THIS ACQUISITION AGREEMENT is entered into on 24 November 2024
Between
(1) PARTY_1_NAME whose principal place of business is at PARTY_1_ADDRESS_SINGLE_LINE ("Seller 1")
(2) PARTY_2_NAME whose principal place of business is at PARTY_2_ADDRESS_SINGLE_LINE ("Seller 2", together with Seller 1, the "Sellers", and each a "Seller")
(3) PARTY_3_NAME whose principal place of business is at PARTY_3_ADDRESS_SINGLE_LINE (the "Buyer")
Whereas
(A) COMPANY (the Company) is a private company limited by shares incorporated in COUNTRY. The Sellers are the sole legal and beneficial owner of the share capital of the Company.
(B) The Sellers have agreed to sell all of the issued share capital of the Company to the Buyer for the consideration and upon the terms set out in this Agreement.
It Is Agreed as follows:
1. Interpretation
1.1 Words and expressions used in this Agreement shall have the meanings set out in Schedule 1, unless the context requires otherwise.
1.2 The Schedules comprise Schedules to this Agreement and form part of this Agreement.
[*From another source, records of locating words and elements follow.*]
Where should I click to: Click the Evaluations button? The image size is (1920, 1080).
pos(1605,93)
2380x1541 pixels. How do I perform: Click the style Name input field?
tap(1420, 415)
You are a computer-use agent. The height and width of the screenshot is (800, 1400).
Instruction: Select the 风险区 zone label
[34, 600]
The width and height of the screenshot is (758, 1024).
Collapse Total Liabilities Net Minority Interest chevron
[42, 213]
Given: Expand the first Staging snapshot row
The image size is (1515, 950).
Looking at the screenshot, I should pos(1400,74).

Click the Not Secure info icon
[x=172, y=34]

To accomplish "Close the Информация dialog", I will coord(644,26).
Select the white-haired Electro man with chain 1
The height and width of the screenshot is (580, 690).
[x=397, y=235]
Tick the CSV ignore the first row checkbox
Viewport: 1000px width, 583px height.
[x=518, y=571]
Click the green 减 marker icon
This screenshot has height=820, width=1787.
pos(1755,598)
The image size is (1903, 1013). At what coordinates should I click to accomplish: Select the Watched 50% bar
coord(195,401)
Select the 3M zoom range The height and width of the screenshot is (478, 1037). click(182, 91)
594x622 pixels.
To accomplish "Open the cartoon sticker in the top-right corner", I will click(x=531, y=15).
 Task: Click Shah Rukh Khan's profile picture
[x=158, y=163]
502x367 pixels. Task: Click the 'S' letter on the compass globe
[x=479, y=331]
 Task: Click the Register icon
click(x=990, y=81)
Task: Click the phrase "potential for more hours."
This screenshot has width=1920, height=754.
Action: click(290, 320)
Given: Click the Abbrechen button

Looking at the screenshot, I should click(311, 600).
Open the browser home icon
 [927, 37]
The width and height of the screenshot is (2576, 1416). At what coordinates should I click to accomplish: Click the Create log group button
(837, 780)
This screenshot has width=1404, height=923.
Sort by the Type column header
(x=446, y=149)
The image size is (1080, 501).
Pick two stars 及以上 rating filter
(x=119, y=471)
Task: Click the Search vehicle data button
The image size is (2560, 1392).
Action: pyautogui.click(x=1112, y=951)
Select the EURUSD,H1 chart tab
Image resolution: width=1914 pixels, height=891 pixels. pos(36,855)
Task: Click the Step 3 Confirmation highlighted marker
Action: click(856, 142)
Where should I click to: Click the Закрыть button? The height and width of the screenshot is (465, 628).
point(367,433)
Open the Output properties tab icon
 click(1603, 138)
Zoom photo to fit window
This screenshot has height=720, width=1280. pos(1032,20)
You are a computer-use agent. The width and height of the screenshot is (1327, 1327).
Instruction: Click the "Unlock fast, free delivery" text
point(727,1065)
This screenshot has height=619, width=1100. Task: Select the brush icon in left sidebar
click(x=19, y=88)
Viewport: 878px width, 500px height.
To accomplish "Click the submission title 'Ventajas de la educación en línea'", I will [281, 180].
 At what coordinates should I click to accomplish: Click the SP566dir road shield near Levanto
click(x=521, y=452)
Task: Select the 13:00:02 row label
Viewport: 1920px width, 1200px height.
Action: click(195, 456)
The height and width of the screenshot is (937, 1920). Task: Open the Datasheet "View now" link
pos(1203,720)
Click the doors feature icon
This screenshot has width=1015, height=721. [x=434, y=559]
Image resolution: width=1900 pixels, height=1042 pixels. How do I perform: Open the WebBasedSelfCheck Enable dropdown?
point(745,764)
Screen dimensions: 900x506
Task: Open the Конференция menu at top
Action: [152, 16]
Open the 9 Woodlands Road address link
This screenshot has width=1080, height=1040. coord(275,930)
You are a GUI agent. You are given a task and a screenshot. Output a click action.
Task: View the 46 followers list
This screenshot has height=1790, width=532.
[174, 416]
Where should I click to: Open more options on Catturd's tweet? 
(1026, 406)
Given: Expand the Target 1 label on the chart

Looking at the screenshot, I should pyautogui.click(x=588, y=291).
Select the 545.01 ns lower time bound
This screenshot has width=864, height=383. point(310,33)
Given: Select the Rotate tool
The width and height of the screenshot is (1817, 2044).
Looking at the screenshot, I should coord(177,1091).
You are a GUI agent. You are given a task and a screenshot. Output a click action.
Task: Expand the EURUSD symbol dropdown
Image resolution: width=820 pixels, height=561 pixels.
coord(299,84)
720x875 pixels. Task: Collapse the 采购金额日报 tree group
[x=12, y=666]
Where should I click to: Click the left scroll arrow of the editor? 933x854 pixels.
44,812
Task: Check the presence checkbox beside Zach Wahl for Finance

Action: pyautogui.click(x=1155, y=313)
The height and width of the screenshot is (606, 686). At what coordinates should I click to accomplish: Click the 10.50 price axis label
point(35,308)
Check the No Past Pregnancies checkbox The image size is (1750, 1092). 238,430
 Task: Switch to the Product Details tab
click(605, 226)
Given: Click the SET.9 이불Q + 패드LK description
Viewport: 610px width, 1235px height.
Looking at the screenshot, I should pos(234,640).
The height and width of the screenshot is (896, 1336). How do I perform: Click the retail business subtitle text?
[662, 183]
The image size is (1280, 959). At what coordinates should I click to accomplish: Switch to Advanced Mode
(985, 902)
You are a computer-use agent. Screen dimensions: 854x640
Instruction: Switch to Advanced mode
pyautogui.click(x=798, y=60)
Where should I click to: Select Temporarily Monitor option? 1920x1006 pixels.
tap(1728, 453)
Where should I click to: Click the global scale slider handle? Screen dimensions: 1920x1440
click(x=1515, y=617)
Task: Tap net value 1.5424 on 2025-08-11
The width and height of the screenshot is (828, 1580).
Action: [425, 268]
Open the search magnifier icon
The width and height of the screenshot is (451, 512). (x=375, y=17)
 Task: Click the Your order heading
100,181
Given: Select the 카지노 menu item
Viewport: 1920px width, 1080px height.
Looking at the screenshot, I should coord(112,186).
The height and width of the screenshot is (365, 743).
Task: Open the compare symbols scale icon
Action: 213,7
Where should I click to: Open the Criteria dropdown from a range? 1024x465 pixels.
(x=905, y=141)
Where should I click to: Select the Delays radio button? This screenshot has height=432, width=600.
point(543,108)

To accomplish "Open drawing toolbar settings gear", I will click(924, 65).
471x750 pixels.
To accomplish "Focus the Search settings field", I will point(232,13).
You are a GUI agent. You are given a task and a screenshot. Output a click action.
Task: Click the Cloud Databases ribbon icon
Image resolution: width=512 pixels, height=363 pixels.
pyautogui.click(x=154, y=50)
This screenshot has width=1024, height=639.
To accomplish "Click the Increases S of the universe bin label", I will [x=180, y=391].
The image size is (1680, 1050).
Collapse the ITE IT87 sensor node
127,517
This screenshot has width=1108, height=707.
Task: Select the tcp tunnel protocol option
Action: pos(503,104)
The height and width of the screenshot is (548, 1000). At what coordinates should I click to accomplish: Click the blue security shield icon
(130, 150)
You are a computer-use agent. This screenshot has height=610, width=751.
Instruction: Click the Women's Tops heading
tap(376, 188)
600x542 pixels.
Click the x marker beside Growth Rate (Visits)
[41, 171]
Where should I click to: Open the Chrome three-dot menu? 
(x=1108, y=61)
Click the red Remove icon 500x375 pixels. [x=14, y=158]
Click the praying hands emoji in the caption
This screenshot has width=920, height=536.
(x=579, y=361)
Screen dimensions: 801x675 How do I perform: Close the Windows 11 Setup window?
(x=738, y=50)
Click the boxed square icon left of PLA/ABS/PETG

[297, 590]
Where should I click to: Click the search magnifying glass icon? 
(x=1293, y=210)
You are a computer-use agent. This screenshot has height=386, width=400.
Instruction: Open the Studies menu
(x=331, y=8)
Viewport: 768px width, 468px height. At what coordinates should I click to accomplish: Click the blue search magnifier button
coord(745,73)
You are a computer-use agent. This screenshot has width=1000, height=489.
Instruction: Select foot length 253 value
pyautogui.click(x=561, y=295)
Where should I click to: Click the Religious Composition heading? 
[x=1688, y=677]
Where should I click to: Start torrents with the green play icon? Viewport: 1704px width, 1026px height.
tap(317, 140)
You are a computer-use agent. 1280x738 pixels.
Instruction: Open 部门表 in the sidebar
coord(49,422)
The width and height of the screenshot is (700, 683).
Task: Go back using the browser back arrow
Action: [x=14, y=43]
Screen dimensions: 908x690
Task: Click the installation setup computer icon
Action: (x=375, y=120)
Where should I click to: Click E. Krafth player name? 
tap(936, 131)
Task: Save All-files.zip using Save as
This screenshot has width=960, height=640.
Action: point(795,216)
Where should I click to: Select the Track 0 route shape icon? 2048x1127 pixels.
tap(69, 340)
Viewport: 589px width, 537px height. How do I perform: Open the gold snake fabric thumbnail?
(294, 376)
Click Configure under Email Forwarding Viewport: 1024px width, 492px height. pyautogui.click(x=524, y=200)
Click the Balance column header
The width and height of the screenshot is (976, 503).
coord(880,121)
2. Sale of the shares and price
2.1 Each of the Sellers agrees to sell, and the Buyer agrees to purchase, the number of Shares set opposite that Seller's name in column 2 of Part A of Schedule 3, on the terms that the same covenants shall be deemed to be given by each of the Sellers on Completion in relation to such Shares where a disposition is expressed to be made with full title guarantee. The Shares shall be sold free from all security interests, options, equities, claims or other third party rights (including rights of pre-emption) of any nature whatsoever, together with all rights attaching to them.